Collective Approaches to the Problem 

Government and law enforcement agencies, industry 
associations, and professional groups are taking concerted actions 
to deal with the crisis in logistics crime. These include the 
following actions. 

• The National Association of Purchasing Management has 
formulated guidelines and training materials to deal with 
gratuities and the potential for bribery in procurement. 
Logistics management consultants have also developed new 
expertise in crime prevention and have substantially 
increased their services in the areas of loss prevention 
strategies, physical facility design for security, and new crime 
deterrent technologies. 

• Twenty-five high-technology companies have banded 
together to organize the Technology Asset Protection 
Association to issue security guidelines on international 
cargo handling and strategies for evaluating security 
procedures of carriers. 42 

• The American Trucking Association, a strong voice for 
elevating the status of cargo theft to a federal crime, recently 
established a national cargo theft information and prevention 
service. This capability allows trucking firms and law 
enforcement officials use a secure Internet to share details on 
cargo crimes. 43 

• The Western States Cargo Theft Association, a law 
enforcement and industry partnership dedicated to 
eradication of cargo theft and hijacking in California, now 
communicates information on criminal methods and 
appropriate defensive strategies. Their Internet site posts hefty 
rewards for tips leading to the recovery of specific heists. 44 

• The National Cargo Security Council was formed in 1997 as 
a coalition of transportation providers and government 
agencies for developing best practices to foil cargo crime. 45 


20 


Air Force Journal of Logistics 




• In early 1999, President Clinton set up the Interagency 
Commission on Crime and Security at US seaports.
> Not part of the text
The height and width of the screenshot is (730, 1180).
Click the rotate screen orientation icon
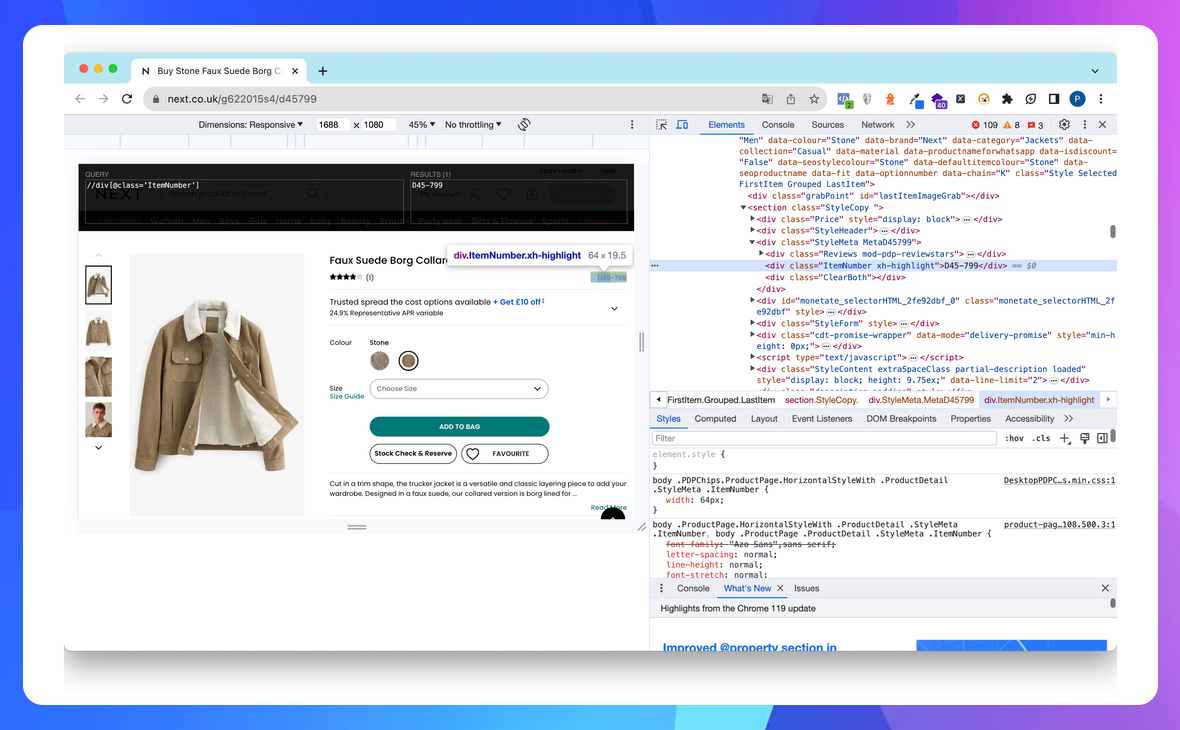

This 
commission—involving senior officials from Treasury, 
Justice, and Transportation—has already recommended stiffer 
penalties to deter cargo theft at port cities and may recommend 
mandatory licensing of all dock workers. 46 

• On 9 January 1999, Senator Thomas A. Daschle (D-South 
Dakota) introduced Senate Bill 9 (Subtitle H, Deterring Cargo 
Theft). This pending legislation, cosponsored by 17 Senators, 
expands the definition of cargo crime under federal 
jurisdiction, increases federal sentencing guidelines for cargo 
theft, and establishes a national database on cargo theft. The 
bill will also require the Attorney General to submit an annual 
report to Congress, evaluating law enforcement activity 
relating to the investigation and prosecution of cargo theft. 47 

Suggestions for Logistics Managers 

Examining an organization’s exposure to logistics-related crimes 
suggests that managers must deal with the prospects of onsite 
crimes committed by both insiders and outsiders. In addition, 
managers must control their risks incident to offsite crimes when 
their products are in the custody of a third party or being 
transported by private fleet. 

Written and Communicated Policies and Procedures 

Managing an operation’s exposure to logistics crime begins 
by developing clear policies and a loss prevention plan. The 
process requires engaging and coordinating with logistics 
partners (contracted operations and transportation companies, 
for example) and may require the retention of a loss prevention 
consultant. 48 

A firm must articulate to its employees and partners its 
expectations concerning honesty and its policies and procedures 
relating to crime prevention. Further, it must communicate to all 
trusted agents the impact that logistics crime can have on their 
common well being. 

A loss prevention plan will incorporate written policies and 
procedures and directives for physical security measures, 
employee screening, document and communications security, 
evaluation of transportation providers, driver identification and 
control, and employee and work management. 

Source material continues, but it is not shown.